Yes, It depends how you want to express your art. If this rocks the filmmaker's boat and there are people who enjoy it, perfect. There are very few people left who are able to let their work be art.
However, cinema it is not. Cinema or movies do take people by the hand. It always offers them a narrative however strange and confusing it may be. Even David Lynch and Lars von Trier are aware of this.
The 'art' of cinema is to combine different forms (story, sound, music, image, acting, et cetera) under one creative vision.
Like I said, if the film is an expression of the filmmaker, fine. However, if the filmmaker is proposing to say; well, here is a series of slowly but beautiful moving clips, so what does it mean to you? It is a bit lazy and even a bit insulting for 1 and 1/2 hours.
This film would be wonderful as video art in a gallery. That would be definitely its niche. However, since it is on IMBD as a movie, I think the viewer deserve a small narrative which I placed as in the title of my review.
Nope (2022)
Decent classic, scary Sci-Fi romp
Not great, not bad but decent.
It is not Peele's greatest work but it doesn't deserve the vitriol of other reviewers or critics.
This is my perspective but I see that Peele was making a clear homage to the more simple, scary but original sci-fi flicks like in the 50s; It Came From Outer Space, Tarantula or Them.
A time where everything was coated in shiny wax. Of course, Peele likes to scratch that wax for extra shock value; the safe family sitcom, the midwestern sideshow or the disappointment in those 50s ideals.
In the end, it is just what it is; a scary, popcorn scifi where your date hides under your coat and delivers with some shocks and laughs.
I grew up with those films and I think that is what it makes it really endearing. I liked it!
So don't set your bar so high and enjoy the nostalgia.
Love, Death & Robots (2019)
Season 3: Littler Plot, More Beauty, Mostly Gore
Everyone agrees that season 1 was an amazing exercise in animation. Also everyone knows it wasn't always about storytelling but then it was certainly about art, and vica versa. Some had done both, creating jaw dropping pearls like Zima Blue.
However, like any piece of art comes into the world organically, this last season seems like an unrecognizable blurred copy of a copy where it feels like some self indulgent 80s producer walked in and said; "Don't mind the plot! Add more gore! Lots of gore!! That's what edgy kids like these days!!"
Don't get me wrong, the animators did an outstanding job again because the visuals are great. But the plot really takes the last seat in the bus, except perhaps for the hilarious three robots and Mason's rats. But those feel like kind of easy rehashes of the originals.
So in short, watch it with low expectations, absolutely don't compare them with the great first season and be warned: They contain scenes of senseless, extreme violence, even for the hardened.
October Faction (2020)
Like your mom dancing at your school play...cringeworthy
The series about two parents fighting vampires without their kids knowing could have been interesting but the production of this show totally misfired.

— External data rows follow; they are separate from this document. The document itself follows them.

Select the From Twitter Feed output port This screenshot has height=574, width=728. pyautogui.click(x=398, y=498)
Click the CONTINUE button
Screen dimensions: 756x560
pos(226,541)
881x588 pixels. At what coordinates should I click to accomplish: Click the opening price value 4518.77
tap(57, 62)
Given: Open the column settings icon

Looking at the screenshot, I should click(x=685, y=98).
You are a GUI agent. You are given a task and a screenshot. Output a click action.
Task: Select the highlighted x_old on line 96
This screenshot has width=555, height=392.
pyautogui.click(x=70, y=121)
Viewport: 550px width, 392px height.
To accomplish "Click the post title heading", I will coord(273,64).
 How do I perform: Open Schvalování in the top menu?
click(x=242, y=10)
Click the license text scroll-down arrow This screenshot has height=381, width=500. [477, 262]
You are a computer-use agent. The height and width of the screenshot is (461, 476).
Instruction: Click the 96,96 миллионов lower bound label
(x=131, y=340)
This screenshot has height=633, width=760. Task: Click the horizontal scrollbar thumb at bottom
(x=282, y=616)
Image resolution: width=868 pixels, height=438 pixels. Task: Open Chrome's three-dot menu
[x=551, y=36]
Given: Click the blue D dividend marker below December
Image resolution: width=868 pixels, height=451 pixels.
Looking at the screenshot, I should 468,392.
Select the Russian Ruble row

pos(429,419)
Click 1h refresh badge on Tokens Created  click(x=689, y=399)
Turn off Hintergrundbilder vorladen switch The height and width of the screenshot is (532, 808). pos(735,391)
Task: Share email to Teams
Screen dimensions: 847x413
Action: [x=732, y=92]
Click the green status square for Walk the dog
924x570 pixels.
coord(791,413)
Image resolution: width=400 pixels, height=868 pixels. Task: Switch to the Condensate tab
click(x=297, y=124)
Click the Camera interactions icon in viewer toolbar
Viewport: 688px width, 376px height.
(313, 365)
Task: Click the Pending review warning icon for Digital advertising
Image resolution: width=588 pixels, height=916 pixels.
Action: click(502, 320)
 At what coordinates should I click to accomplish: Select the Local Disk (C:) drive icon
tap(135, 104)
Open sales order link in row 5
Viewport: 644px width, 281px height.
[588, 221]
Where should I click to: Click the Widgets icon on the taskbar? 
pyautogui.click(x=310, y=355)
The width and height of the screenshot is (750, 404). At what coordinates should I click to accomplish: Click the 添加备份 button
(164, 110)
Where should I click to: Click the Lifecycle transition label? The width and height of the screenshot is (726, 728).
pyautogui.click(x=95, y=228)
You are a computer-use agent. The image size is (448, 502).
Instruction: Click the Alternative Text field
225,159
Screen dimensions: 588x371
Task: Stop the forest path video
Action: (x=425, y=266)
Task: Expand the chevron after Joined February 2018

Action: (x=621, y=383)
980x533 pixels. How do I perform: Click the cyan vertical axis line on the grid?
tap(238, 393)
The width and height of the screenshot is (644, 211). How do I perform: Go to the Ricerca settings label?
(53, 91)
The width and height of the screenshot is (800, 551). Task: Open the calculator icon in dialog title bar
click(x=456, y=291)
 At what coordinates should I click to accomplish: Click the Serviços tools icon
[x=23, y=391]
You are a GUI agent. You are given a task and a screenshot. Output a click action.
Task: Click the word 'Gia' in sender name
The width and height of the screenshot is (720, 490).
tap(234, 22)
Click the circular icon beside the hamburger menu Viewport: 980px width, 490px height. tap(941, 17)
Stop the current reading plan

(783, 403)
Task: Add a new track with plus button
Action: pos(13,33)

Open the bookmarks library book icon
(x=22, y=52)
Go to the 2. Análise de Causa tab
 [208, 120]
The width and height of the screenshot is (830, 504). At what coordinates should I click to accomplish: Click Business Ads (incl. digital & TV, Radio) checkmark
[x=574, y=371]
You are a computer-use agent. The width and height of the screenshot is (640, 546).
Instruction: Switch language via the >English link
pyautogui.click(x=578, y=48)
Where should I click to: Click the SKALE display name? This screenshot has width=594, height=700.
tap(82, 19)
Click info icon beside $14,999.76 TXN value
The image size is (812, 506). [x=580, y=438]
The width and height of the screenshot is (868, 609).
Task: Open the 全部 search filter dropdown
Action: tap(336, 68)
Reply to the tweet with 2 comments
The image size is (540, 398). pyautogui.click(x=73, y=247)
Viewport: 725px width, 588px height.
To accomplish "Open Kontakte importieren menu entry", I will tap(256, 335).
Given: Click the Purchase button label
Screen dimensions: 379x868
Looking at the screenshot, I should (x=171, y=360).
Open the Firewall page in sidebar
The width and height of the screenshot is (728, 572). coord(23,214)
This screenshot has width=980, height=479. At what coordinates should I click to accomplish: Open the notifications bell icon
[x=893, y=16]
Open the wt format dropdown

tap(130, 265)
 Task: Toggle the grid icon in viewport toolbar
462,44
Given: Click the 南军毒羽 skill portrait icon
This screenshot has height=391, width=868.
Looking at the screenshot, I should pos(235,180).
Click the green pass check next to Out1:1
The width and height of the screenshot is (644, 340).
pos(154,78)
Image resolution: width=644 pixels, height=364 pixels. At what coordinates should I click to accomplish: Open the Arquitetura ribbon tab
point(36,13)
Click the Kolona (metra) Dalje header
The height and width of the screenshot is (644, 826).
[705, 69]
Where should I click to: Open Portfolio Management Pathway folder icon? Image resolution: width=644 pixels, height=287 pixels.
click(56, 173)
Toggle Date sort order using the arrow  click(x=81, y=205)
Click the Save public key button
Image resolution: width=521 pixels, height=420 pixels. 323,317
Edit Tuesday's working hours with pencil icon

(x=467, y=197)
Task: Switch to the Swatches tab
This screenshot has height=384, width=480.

Thinking how badly botched this series is, is actually way more interesing then the show itself.
Two of the most bland written characters trying to forcefully look cool by carrying lots of guns, talking about vampires and dropping words like 'instagram' just makes it worse. Their teenage kids, portrayed by what seems to be two 25 year olds, are constantly bugging the audience by speaking Japanese or quoting trivia at random moments to show how 'gifted' they are.
Sure enough the show slowly starts sliding downwards to silly effects only made worse by the class mates who are for no reason snobbish and Netflix's PC sauce.
Just skip. Plenty of series to watch on the tube.